-- EXTRAIT FOURNI --
========================
Le Kariz Arts Group fondé par TavazoniZadeh n’en est pas à sa première expérience dans le domaine du théâtre in situ[8], mais il a aussi expérimenté d’autres formes traitant de sujets en lien avec la place des femmes en Iran dans un dispositif frontal traditionnel. Si Parvaneh (Le papillon), présenté au précédent Festival Fadjr, s’inscrivait également dans l’architecture d’un bâtiment abandonné pour interroger un rituel toujours vivace de demande en mariage, Dix heures moins vingt le matin, créé en septembre 2017, se situe dans la tradition du théâtre documentaire, reprenant le verbatim de propos tenus par des femmes d’âge mur, les mères de certaines interprètes parfois, parlant de leur enfance, de leur mariage, de leurs espoirs et de leurs souffrances.

Des sujets brûlants

Narges, évoquant le mariage des fillettes en Iran, n’était cependant pas un cas isolé dans la programmation du festival. D’autres spectacles abordaient des sujets tout aussi brûlants sur le plan sociétal, alors même que la censure semblait s’exercer avant tout sur des questions purement formelles. C’est ainsi que le premier prix du festival fut décerné ex aequo à La mélancolie des dragons et à The History Boys, pièce mise en scène par Ashkan Kheilnejad[9]. La question de l’homosexualité, sous-jacente dans ce texte qui dépeint la préparation d’un groupe de jeunes élèves de high school désireux d’entrer à Oxford ou à Cambridge, n’était donc pas totalement taboue.

Le succès de Pinkish Blue était plus surprenant encore pour un observateur occidental. Dans ce spectacle, écrit et mis en scène par une jeune femme nommée Sanaz Bayan, les réalités des personnes transgenres se trouvent clairement évoquées. S’il est vrai que l’Iran autorise dans certaines conditions les opérations de changement de sexe[10], la représentation scénique de cette transition n’allait pas de soi. Bayan a d’ailleurs essuyé le refus de plusieurs comédiennes avant de réunir son équipe. Elle a cependant reçu l’appui d’une célèbre actrice, Nasim Adabi[11], qui a accepté de jouer le rôle principal, travestie en drag queen[12]. Le fait que le ministre de la santé, Hassan Qazizaeh Hashemi, ait assisté à une représentation en compagnie de sa femme est malgré tout révélateur de certains changements dans la société iranienne.
========================
-- CONSIGNE --
Veuillez mettre à jour le passage de l'extrait fourni qui part des mots « Le Kariz Arts » et s'arrête après « de leurs souffrances. » : réécrivez-le en remplaçant « bâtiment abandonné » par « édifice désaffecté ».
========================
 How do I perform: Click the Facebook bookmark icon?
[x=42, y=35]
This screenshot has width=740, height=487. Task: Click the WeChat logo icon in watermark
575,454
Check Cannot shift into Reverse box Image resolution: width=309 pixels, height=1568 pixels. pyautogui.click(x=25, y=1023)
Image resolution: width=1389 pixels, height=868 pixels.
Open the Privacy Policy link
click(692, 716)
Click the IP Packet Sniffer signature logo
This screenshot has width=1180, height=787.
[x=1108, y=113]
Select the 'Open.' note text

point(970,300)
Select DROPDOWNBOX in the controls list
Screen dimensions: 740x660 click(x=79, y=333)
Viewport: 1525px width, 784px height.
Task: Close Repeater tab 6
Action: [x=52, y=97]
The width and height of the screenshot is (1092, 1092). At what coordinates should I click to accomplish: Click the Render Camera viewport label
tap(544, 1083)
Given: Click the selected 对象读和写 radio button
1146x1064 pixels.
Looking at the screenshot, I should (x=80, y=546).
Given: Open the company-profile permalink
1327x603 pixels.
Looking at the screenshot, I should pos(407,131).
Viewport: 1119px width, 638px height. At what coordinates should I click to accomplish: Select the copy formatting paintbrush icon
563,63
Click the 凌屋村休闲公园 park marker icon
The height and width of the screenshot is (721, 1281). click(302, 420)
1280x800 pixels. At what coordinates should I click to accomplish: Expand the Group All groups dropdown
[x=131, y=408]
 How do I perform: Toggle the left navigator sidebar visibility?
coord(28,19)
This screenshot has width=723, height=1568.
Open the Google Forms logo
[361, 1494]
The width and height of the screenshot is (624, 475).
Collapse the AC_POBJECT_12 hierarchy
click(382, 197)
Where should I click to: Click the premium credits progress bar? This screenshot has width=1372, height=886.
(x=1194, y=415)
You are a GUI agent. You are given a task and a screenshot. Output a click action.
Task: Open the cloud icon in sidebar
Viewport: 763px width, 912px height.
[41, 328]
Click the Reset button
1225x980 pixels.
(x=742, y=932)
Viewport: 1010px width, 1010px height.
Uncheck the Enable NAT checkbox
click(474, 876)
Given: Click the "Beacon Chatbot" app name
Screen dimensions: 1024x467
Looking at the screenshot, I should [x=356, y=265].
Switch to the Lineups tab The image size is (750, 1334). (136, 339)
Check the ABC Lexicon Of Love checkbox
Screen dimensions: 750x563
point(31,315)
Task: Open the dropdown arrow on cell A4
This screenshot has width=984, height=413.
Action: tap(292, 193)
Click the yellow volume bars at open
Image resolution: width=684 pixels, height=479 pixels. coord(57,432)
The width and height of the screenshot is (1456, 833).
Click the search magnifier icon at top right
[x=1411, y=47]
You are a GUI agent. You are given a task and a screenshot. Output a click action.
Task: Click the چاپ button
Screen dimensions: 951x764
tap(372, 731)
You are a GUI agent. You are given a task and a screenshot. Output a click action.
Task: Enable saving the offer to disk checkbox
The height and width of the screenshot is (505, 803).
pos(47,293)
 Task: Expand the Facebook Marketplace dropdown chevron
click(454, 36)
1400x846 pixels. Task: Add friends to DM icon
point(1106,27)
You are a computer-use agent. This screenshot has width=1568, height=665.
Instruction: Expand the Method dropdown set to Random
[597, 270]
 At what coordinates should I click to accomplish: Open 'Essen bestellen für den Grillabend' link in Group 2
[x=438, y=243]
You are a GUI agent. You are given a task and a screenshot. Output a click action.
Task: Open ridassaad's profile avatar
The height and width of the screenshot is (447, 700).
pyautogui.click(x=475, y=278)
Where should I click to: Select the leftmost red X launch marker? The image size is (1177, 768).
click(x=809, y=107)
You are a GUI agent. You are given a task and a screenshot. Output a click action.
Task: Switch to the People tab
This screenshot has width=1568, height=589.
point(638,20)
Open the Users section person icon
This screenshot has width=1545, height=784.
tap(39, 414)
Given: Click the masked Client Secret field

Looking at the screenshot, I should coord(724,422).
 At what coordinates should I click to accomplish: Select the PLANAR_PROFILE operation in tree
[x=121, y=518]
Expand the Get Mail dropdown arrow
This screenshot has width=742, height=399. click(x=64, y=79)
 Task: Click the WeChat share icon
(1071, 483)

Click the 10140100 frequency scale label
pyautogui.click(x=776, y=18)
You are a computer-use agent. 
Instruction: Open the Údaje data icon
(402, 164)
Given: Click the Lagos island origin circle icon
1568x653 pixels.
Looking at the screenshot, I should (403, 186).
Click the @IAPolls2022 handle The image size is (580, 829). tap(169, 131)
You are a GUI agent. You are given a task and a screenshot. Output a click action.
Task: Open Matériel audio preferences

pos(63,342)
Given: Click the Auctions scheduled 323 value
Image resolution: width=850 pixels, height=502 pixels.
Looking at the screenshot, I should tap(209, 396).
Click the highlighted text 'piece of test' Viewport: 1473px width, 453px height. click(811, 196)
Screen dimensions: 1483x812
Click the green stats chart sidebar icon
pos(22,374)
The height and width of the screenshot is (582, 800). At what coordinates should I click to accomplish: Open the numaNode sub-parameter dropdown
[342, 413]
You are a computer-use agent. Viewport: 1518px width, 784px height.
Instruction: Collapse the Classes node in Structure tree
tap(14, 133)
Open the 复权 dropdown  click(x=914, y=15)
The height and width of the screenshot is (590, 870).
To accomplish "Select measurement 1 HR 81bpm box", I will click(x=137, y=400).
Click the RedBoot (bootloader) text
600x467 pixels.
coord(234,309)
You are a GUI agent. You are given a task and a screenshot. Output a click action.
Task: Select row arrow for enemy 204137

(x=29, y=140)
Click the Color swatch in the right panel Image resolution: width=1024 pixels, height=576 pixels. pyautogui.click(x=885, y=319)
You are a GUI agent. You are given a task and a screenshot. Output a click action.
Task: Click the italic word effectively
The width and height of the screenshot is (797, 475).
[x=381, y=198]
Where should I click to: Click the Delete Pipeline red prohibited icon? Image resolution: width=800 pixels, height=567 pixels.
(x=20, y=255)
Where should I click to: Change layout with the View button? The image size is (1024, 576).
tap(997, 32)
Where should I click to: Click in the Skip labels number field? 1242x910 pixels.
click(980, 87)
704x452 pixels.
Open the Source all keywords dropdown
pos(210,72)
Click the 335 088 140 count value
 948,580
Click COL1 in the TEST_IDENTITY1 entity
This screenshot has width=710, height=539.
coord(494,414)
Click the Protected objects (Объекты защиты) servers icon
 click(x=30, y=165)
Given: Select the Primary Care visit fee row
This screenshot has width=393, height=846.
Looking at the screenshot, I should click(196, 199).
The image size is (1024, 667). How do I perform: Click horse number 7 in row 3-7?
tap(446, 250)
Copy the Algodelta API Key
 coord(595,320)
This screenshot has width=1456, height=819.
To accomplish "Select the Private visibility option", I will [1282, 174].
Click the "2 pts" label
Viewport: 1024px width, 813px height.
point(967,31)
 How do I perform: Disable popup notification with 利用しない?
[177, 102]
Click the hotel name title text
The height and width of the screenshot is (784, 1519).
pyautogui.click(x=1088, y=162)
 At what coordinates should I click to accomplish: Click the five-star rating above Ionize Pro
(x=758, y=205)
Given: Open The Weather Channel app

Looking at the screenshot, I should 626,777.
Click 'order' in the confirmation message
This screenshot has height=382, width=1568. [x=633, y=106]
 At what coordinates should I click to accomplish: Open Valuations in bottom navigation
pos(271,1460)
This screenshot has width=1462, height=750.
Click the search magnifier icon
========================
-- SOLUTION COMPLÈTE --
Le Kariz Arts Group fondé par TavazoniZadeh n’en est pas à sa première expérience dans le domaine du théâtre in situ[8], mais il a aussi expérimenté d’autres formes traitant de sujets en lien avec la place des femmes en Iran dans un dispositif frontal traditionnel. Si Parvaneh (Le papillon), présenté au précédent Festival Fadjr, s’inscrivait également dans l’architecture d’un édifice désaffecté pour interroger un rituel toujours vivace de demande en mariage, Dix heures moins vingt le matin, créé en septembre 2017, se situe dans la tradition du théâtre documentaire, reprenant le verbatim de propos tenus par des femmes d’âge mur, les mères de certaines interprètes parfois, parlant de leur enfance, de leur mariage, de leurs espoirs et de leurs souffrances.